Mumsnet has not checked the qualifications of anyone posting here. If you need help urgently or expert advice, please see our domestic violence webguide and/or relationships webguide. Many Mumsnetters experiencing domestic abuse have found this thread helpful: Listen up, everybody

A psychological one about what relationship counselling is unearthing.

6 replies

Zoomtothemoo · 04/03/2022 12:52

DH and I having relationship counselling. Some of our issues have stemmed from inlaws interferring in the past. I believe that DH, SIL and ILs were extremely enmeshed when we started dating, SIL still is, but DH has improved a lot.

Then, after looking at our attachment styles and taking an assessment, it shows that DHs style has been caused by emotional neglect in early childhood. This makes sense as his parents ran several businesses and were always busy. I'm always told stories about what a "good baby" he was, how he was "no trouble" and I suspected this was due to unmet needs. Even now, he is a closed book to his parents, never states his needs, struggles to erect healthy boundaries.

Has anyone come across this before? A history of parental emotional neglect, but with family enmeshment between parents and adult children?
I can't decide if this is contradictive or actually makes sense!

OP posts:
Rotherweird · 04/03/2022 13:01

This sounds familiar to me. I would describe my family as enmeshed. My parents were also very busy during our childhoods. We had to be 'good' and fit with the family ethos in order to get affection/attention. It didn't really feel like there was the option to separate from the family - you had to stay close in order to get approval. Like your DH, I don't think my parents ever 'got' me and I would find it very hard to tell them what I need.

Zoomtothemoo · 04/03/2022 13:36

I would say this is spot on for him too @rotherweird
"It didn't really feel like there was the option to separate from the family - you had to stay close in order to get approval."

Are you still enmeshed now?

OP posts:
Rotherweird · 04/03/2022 13:42

Much less than I was! I have done a lot of work in therapy which has really helped.

My parents tend not to interfere, it's more than I had internalised their values. So for me it's about having the courage to be myself and do things that I think/know they would disapprove of (even though they wouldn't necessarily say anything).

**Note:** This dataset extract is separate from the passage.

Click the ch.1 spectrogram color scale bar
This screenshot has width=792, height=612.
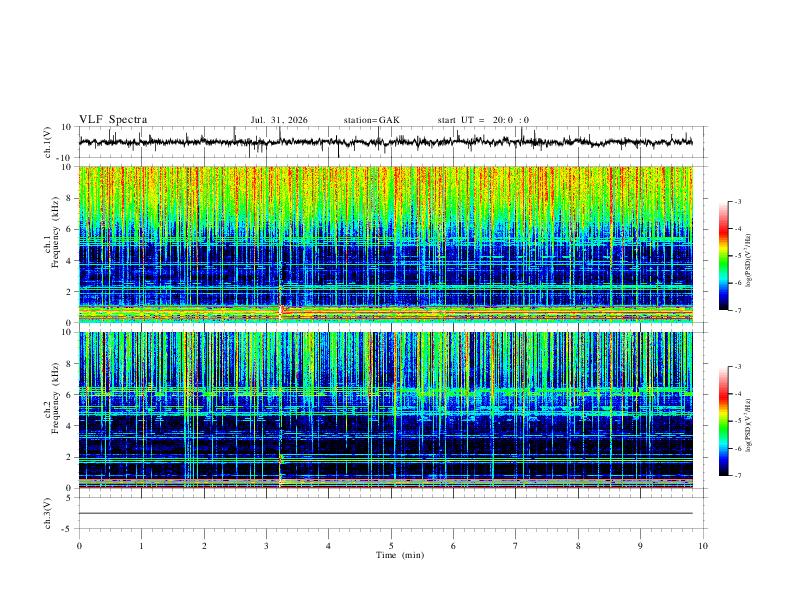click(723, 256)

It's incredible how deep it goes, e.g. my parents often appear in my dreams.....

Theoscargoesto · 04/03/2022 14:52

I think the way it works is that children need approval. If, to get that approval, they need to be good, and good means not needy, or time consuming, (or in my case not ‘difficult’), they learn to be ‘good’ on the parents’ terms. Those lessons are learned really early on, and become a person’s script, if you like. And to some extent of course it’s normal to want to please our parents, even if they are dysfunctional or neglectful. No doubt the parents were doing their best, providing for the children and it may not be their fault that they didn’t recognise their sons needs and meet them at an appropriate time.

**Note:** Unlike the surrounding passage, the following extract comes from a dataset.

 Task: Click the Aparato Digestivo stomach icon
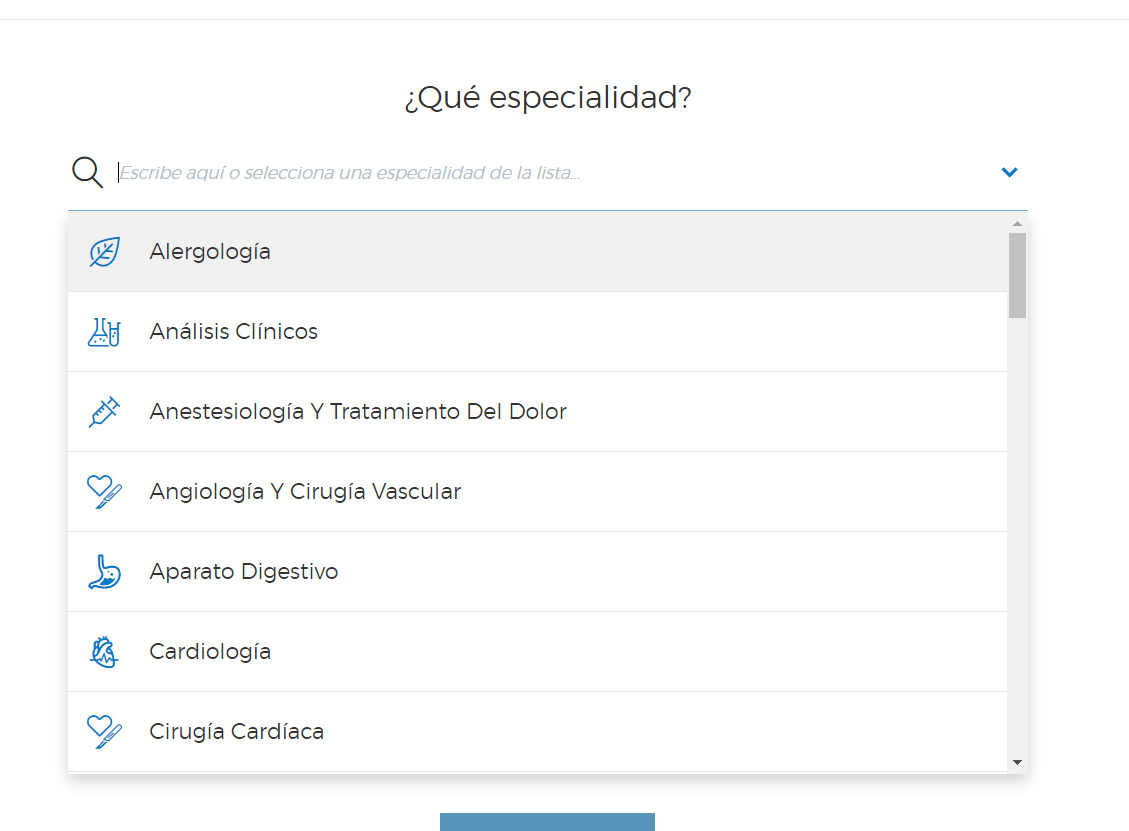coord(104,572)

Can you tell this has come up in my own therapy? I recognise the need as an adult to please my parents which comes from my childhood, so I think what your DH is experiencing is not uncommon. It sounds like he is in a good place to learn about his family and do things differently if he so chooses. I wish you both well in that because I know it’s hard to abandon those scripts (not least because they have had benefits as well as disadvantages over the years).

Zoomtothemoo · 04/03/2022 19:26

Thank you, it's helpful to hear from people who have also experienced this themselves.

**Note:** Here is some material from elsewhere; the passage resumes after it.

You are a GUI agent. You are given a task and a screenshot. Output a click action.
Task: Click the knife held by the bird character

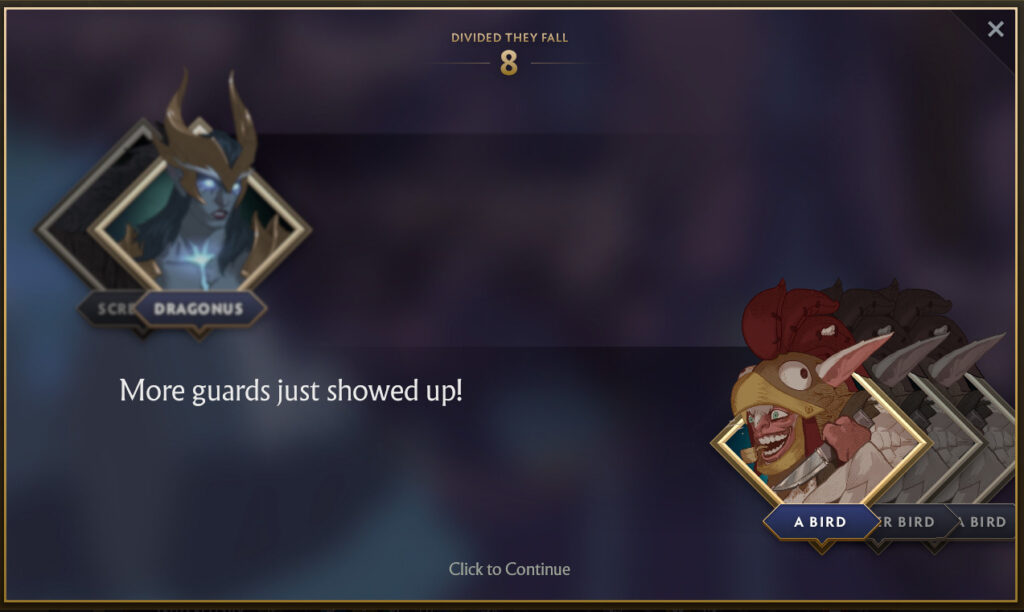pos(798,472)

I'd say he absolutely seeks their approval. I'd go as far to say that because MIL doesn't approve of me, or hasn't in the past, it has possibly sabotaged his feelings for me too. It's very complex. I'm glad we're getting help.

OP posts:
PLaurel · 04/03/2022 19:41

Hi. My DH sounds very like yours. He’ll do anything for his family - put them first and us second. He also came from “benign neglect “ - busy parents who came and went. It’s not easy. I sympathise because even when his family are clearly a negative influence he’ll fall in. Good luck - at least he’s in therapy.